Predict the Obvious Follow-Up
- Marshall David
- Dec 6, 2024
- 1 min read
The kind of people I enjoy working with the most are those that predict the obvious follow-up and answer them proactively.
When you share information, people don't just hear what you say. Most folks, especially experts in any field, are mentally mapping the gaps, the missing pieces, the "well, what about..." moments.
Bad Communication Example:
Developer: "The integration is taking longer than expected."
Me: "Why?"
Developer: "Some technical challenges."
Me: "What kind of challenges?"
Developer: "There have been some API compatibility issues."

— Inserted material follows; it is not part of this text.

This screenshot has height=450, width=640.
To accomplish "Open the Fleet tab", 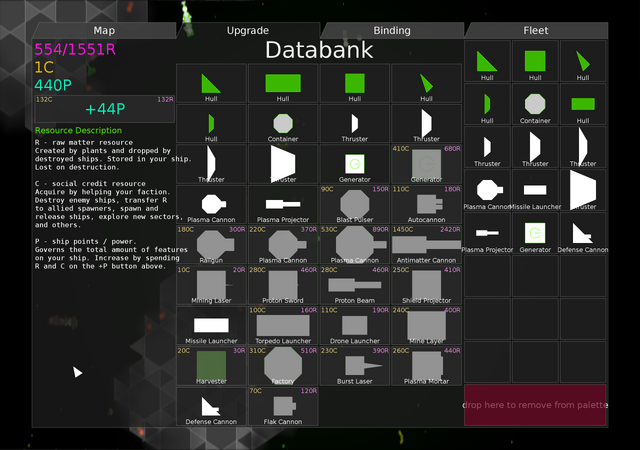I will click(x=536, y=31).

Me: "With which part of the system?"
Developer: [looks frustrated]
This is not fun for either parties involved.
Good Communication:
"The Stripe integration is taking longer than expected. We're facing API compatibility issues with their newest webhook authentication method. Our current authentication library doesn't support the latest security protocols. I've already spoken with our security team - we'll need to refactor about 40% of our existing connection logic. This'll push our timeline by roughly two weeks. We have a temporary workaround that'll keep the current integration stable while we rebuild."
See the difference?
I didn't have to ask:
What specifically is delayed?
Why is it delayed?
What's the impact?
Do you have a plan?
How long will this take?
Proactively answering these shows:
You've thought deeply
You respect the listener's time
You're credible
This applies everywhere:
Project updates
Technical explanations
Client communications
Team meetings
General conversations with literally any sane human being
The meta-skill? Empathy. Put yourself in the listener's shoes. What would they want to know next?